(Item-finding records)
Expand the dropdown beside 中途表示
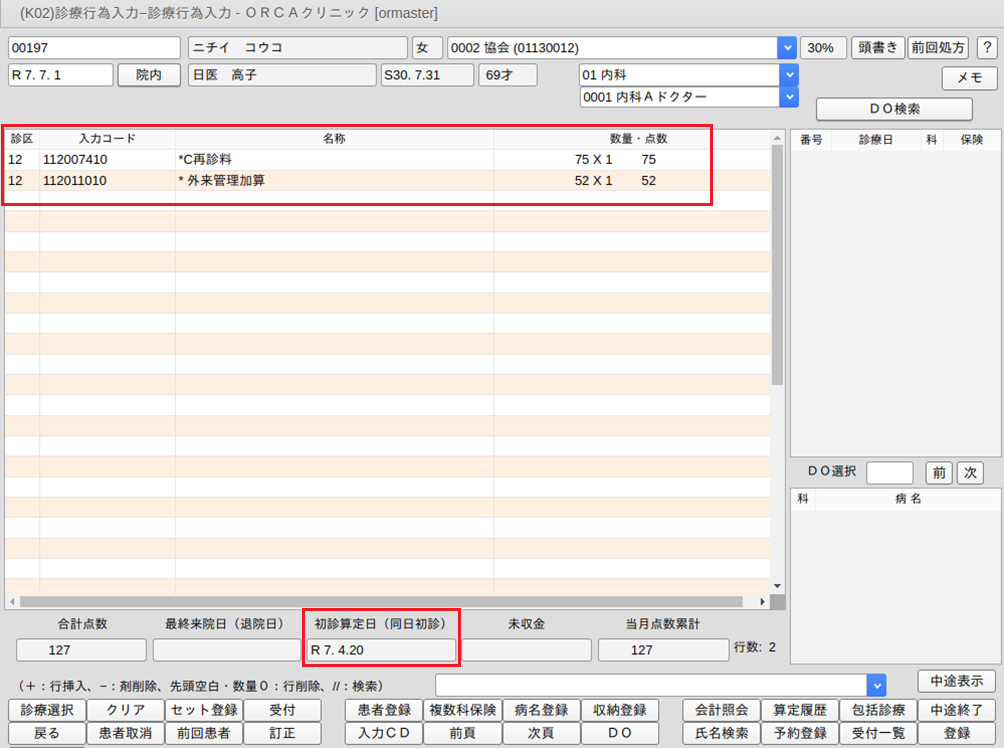[876, 684]
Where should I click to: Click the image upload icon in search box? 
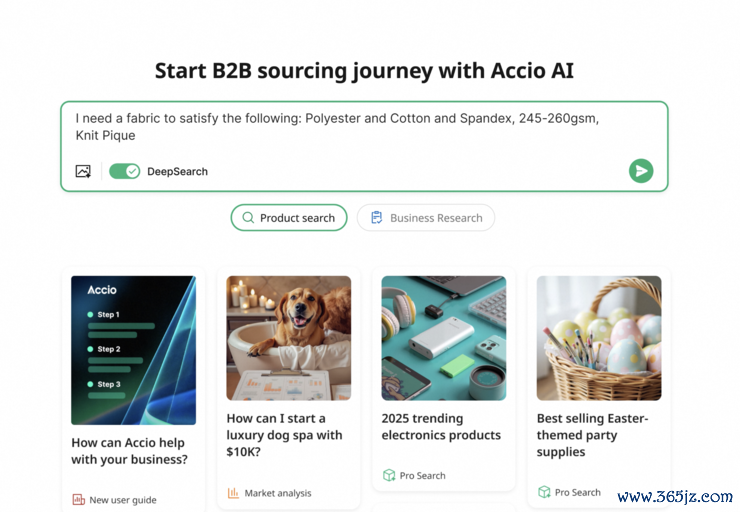point(83,171)
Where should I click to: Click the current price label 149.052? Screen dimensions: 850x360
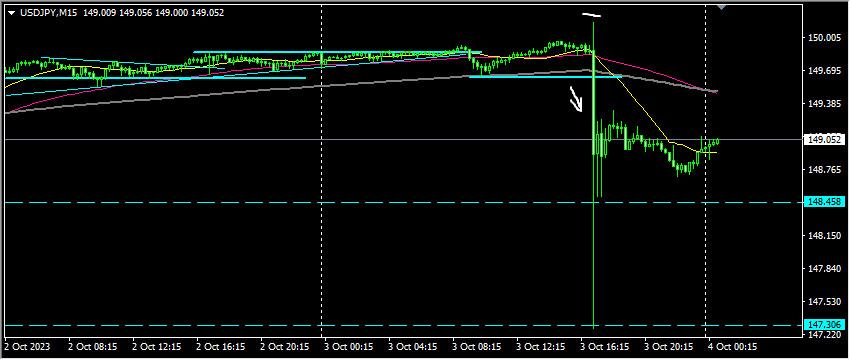(824, 140)
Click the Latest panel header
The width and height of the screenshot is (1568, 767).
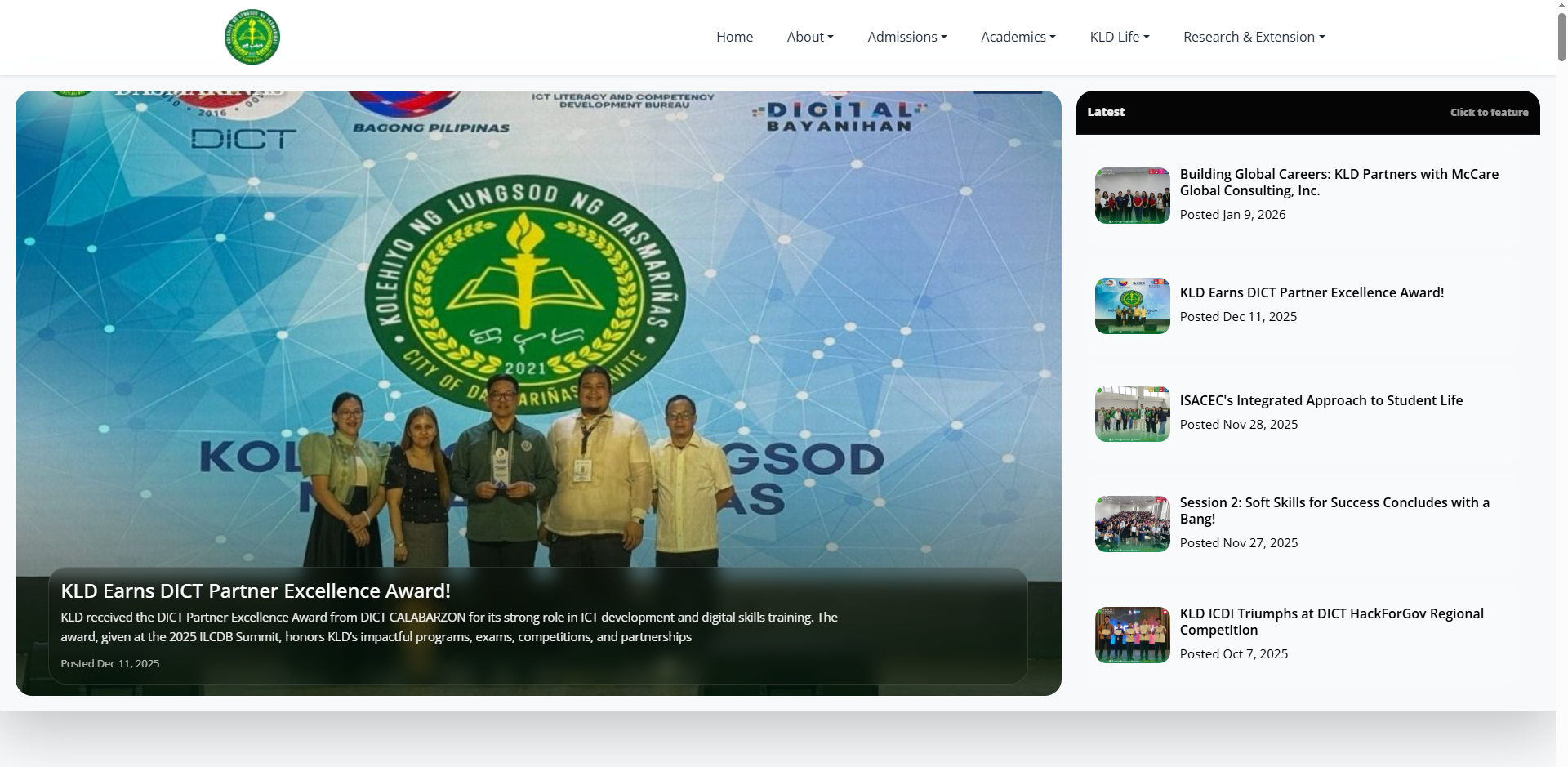[x=1106, y=112]
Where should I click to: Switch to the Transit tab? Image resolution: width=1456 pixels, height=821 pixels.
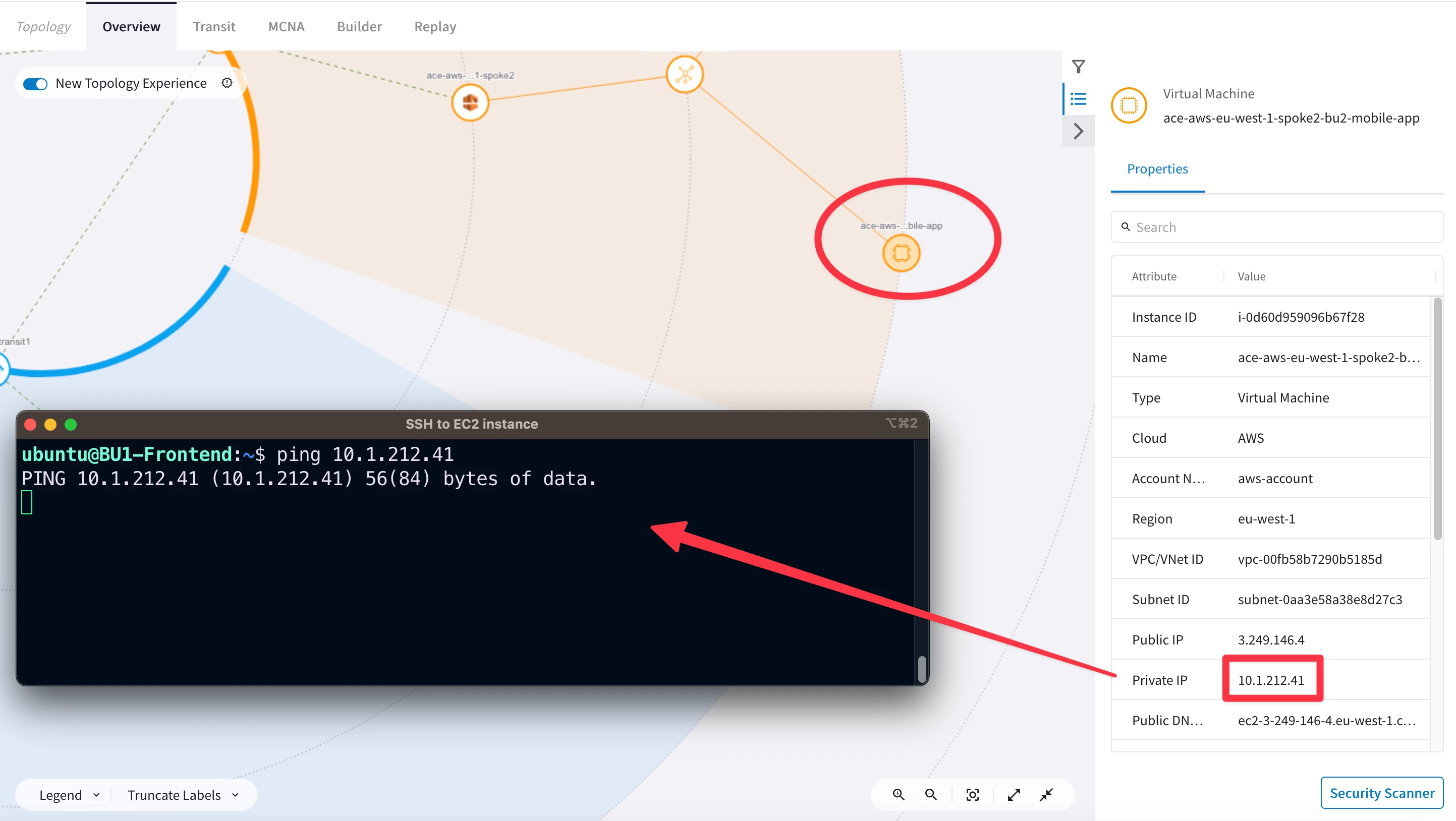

### Given request
Put every line of the records above into a Markdown table with the columns Row and Text, numbering the rows and skipping blank lines. Leave the pictures out.

### Reply
| Row | Text |
|---|---|
| 1 | Expand the dropdown beside 中途表示 |
| 2 | [876, 684] |
| 3 | Where should I click to: Click the image upload icon in search box?  |
| 4 | point(83,171) |
| 5 | Where should I click to: Click the current price label 149.052? Screen dimensions: 850x360 |
| 6 | (824, 140) |
| 7 | Click the Latest panel header |
| 8 | The width and height of the screenshot is (1568, 767). |
| 9 | [x=1106, y=112] |
| 10 | Where should I click to: Switch to the Transit tab? Image resolution: width=1456 pixels, height=821 pixels. |